TASKS TO PERFORM:
1. Reproduce, word for word, the part of the body language text that opens with the words containing "This week, I’m" and closes with "or convey inconsistencies.".
2. Summarize the body language text in two sentences.
3. Resume the body language text after its final sentence, keeping its voice and subject.

*** TEXT EXCERPT Section Begins ***

Ever think about how your body language may impact how others see you? Or how body language, our emotions, and our reactions can be telltale signs of past trauma and pain? 

This week, I’m talking to Janine Driver, a former federal law enforcement investigator who spent 16 years at the Department of Justice training agents at the FBI, CIA and ATF. Her deep understanding of body language has enabled her to outsmart gun runners and murders, and to help people like you and me became more aware of behaviors that may send the wrong message or convey inconsistencies.  

Janine’s own childhood trauma inspired her work in this field, and has informed a lifelong journey of learning to understand why we often react the way we do, and how to recognize and recalibrate those reactions. Her work goes well beyond body language and actually has inspired her to understand on a deeper emotional level what may drive our body language and reactions in the first place. Fear and anger are big ones, and Janine talks very candidly about the impact those emotions have had on her life, and how she has learned to cope with them.

*** TEXT EXCERPT Section Ends ***
*** SUPPLIED ENTRIES Section Begins ***

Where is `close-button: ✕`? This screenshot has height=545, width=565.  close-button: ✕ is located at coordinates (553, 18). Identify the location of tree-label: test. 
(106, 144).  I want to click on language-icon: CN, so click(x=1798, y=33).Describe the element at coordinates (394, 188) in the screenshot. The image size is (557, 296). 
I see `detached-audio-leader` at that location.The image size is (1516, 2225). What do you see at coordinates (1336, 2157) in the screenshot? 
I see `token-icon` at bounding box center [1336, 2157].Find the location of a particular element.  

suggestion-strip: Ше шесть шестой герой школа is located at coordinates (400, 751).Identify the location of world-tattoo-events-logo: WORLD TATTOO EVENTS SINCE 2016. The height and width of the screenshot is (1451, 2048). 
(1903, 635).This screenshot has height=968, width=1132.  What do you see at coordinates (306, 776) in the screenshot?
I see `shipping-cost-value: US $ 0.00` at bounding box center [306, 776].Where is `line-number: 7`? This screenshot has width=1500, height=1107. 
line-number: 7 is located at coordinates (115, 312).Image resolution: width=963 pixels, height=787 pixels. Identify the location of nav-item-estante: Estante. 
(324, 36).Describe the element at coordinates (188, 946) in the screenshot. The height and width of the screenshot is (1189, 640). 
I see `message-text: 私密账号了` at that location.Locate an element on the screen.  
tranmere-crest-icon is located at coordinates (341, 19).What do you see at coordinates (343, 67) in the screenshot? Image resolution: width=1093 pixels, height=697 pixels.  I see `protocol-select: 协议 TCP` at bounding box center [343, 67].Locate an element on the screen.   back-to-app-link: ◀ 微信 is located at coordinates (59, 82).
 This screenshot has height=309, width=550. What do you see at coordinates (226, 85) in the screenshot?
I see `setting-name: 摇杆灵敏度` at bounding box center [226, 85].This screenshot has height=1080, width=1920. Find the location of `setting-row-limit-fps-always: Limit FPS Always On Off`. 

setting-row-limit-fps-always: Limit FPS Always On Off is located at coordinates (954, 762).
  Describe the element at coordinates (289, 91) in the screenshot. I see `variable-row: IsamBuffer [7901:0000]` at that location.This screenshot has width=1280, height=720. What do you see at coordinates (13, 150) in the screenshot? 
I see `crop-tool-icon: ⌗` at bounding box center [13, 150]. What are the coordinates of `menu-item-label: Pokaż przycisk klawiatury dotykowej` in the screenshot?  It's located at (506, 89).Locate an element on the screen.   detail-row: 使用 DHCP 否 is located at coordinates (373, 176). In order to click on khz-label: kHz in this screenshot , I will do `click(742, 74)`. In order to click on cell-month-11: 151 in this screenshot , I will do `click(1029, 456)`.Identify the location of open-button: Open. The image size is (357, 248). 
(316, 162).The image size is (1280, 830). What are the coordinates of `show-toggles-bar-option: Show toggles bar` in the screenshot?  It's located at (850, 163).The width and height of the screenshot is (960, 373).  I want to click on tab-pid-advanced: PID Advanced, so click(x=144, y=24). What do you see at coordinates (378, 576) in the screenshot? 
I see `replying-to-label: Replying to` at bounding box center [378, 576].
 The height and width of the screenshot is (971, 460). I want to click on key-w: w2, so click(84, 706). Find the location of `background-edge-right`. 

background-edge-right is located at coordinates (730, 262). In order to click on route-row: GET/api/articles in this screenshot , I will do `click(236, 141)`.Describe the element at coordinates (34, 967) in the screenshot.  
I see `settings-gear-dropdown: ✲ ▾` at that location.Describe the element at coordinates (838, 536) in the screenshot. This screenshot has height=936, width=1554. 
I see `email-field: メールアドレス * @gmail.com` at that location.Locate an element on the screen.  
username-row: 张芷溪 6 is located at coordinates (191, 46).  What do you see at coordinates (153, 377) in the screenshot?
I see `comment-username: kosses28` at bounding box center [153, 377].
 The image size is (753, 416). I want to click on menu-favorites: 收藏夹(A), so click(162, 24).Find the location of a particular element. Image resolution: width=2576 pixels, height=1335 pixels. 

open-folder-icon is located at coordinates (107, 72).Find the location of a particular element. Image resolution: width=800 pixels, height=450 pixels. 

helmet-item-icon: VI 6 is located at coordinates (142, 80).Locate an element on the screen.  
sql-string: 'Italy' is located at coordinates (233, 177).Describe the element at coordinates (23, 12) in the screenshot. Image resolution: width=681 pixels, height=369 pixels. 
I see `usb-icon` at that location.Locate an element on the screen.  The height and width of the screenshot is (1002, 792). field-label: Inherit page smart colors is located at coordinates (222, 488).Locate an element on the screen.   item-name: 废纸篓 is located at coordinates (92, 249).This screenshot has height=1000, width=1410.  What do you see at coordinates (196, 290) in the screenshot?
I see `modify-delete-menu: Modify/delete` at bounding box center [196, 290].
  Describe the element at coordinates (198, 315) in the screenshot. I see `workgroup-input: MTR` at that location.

*** SUPPLIED ENTRIES Section Ends ***

ANSWERS BELOW:
1.
This week, I’m talking to Janine Driver, a former federal law enforcement investigator who spent 16 years at the Department of Justice training agents at the FBI, CIA and ATF. Her deep understanding of body language has enabled her to outsmart gun runners and murders, and to help people like you and me became more aware of behaviors that may send the wrong message or convey inconsistencies.

2. The body language text introduces a conversation with Janine Driver, a former federal law enforcement investigator who spent 16 years at the Department of Justice training agents at the FBI, CIA and ATF. Her understanding of body language has helped her outsmart gun runners and murderers and help people notice behaviors that may send the wrong message, and her childhood trauma inspired work that extends to the emotions, such as fear and anger, that may drive our reactions.

3.
She’s taken everything she’s learned about body language and behavioral science and created the Body Language Institute, and is the author of two best-selling books “You Can’t Lie to Me” and “You Say More Than You Think”.

Both books are available via the links, and if you order from She Said/She Said via Amazon, we’ll get a small kick back with no additional charge to you. I will include a link to a bonus chapter in this week’s She Said/She Said Newsletter. Sign up via the link on the website — you won’t want to miss it! 

I think you’ll be truly inspired by Janine’s passion, her candor, and her willingness to share such vulnerability with us.  And, you’ll pick up a few important tips on handshakes, shoulder shrugs, and crossed arms in the process! 

 

Illustrating a version of “the steeple”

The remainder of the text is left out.